I wouldn’t ordinarily recommend a bad book, but it’s possible that there is something of a hidden “metatheme” here, one relevant to the Waferian perception of America:

https://www.amazon.com/Mrs-Fletcher-Novel-Tom-Perrotta-ebook/dp/B01NAKX8WI/ref=sr_1_1?crid=39B3RKVX5T64E&dchild=1&keywords=mrs.+fletcher&qid=1587726193&s=books&sprefix=mrs.+flet%2Cstripbooks-intl-ship%2C275&sr=1-1

The story (not much of a plot, really) takes place in middle-class suburbia, focusing on the lives of a woman and her teenage son, both of whom are basically boring. Almost all the characters are pretty shallow, like cardboard cutouts; their lives, their preoccupations, are banal. The only thing that seems to interest them is sex, which shows up in some fairly weird expressions. Plus gender issues, and a good dose of pornography. As one Amazon reviewer wrote, the book goes nowhere, ultimately says nothing. Admitted, it is something of a page-turner; but when you finish it, you wonder why you even bothered to read it. (In my case, I’m a fan of Tom Perrotta.)

Unless the point of the whole thing is the shallowness of American life; that this is the “metatheme” Perrotta was trying to convey. In other words, that this was intentional on the author’s part, to show how empty and clueless Americans are; how most of them are on autopilot, living lives that can only be called stupid and meaningless. Now wouldn’t that be a curve ball!

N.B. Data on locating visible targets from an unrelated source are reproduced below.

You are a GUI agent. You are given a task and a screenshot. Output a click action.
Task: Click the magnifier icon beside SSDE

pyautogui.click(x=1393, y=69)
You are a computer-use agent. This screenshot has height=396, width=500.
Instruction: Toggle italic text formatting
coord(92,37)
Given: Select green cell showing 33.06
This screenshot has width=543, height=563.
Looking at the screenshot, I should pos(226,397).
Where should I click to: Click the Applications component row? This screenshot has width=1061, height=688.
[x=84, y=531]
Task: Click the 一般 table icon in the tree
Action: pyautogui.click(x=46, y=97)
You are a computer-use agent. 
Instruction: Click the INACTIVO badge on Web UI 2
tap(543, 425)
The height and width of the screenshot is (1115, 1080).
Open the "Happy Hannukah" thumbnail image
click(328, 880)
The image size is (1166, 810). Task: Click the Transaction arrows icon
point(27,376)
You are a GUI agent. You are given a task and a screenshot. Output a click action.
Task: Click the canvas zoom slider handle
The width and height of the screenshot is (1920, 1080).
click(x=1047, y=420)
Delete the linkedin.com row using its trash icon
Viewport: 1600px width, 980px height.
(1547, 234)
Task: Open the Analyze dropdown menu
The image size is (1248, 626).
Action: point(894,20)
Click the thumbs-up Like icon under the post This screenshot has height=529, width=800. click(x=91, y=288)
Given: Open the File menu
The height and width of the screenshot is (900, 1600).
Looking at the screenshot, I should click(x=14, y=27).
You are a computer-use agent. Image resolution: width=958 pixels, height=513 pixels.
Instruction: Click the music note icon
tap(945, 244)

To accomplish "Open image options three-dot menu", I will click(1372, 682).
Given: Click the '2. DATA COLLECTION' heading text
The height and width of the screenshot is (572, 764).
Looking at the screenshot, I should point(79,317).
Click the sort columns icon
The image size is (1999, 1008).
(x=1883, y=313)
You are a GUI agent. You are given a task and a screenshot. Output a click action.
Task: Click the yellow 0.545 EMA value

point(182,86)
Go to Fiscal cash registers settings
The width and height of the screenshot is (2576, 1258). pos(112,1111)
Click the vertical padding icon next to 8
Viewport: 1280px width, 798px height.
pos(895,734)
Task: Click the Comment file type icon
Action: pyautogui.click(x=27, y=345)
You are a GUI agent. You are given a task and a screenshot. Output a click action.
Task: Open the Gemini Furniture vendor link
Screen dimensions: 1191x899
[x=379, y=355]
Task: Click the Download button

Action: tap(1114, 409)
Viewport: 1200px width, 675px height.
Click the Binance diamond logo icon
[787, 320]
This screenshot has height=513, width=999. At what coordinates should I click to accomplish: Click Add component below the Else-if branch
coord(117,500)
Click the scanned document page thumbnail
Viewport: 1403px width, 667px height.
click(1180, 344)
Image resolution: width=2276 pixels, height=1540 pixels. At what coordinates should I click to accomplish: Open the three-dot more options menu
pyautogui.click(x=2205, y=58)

I’m only guessing, of course. In the case of my own fiction, I don’t sit down with a specific intention, or “syllabus,” in mind. Rather, I literally go into a trance; the stories or novels are “channeled,” as it were, and the ending is organic, i.e. emerges from the text itself. The writing just pours out; I have no idea what I’m going to say until I’ve said it. It feels like my hand is writing the text, not my brain. I just lay down one sentence after another. Hence, the unconscious factor is pretty large.

So what was going on with Perrotta when he was writing Mrs. Fletcher? Did he explicitly, deliberately, want to paint a portrait of the emptiness of American life, or did that fall out unconsciously, in a trance? One might argue that it doesn’t matter, but if the answer is the latter, then the book strikes me as a very powerful statement. It means that the author was not trying to prove anything; rather, his unconscious “imbibed” the social context of American life, as a result of living in it, and then spat out an X-ray of who we are: nothings, sad and pathetic beings, narcissistic beyond all imagining. If that is the case, this rather tedious book might be regarded as a classic of declinist literature.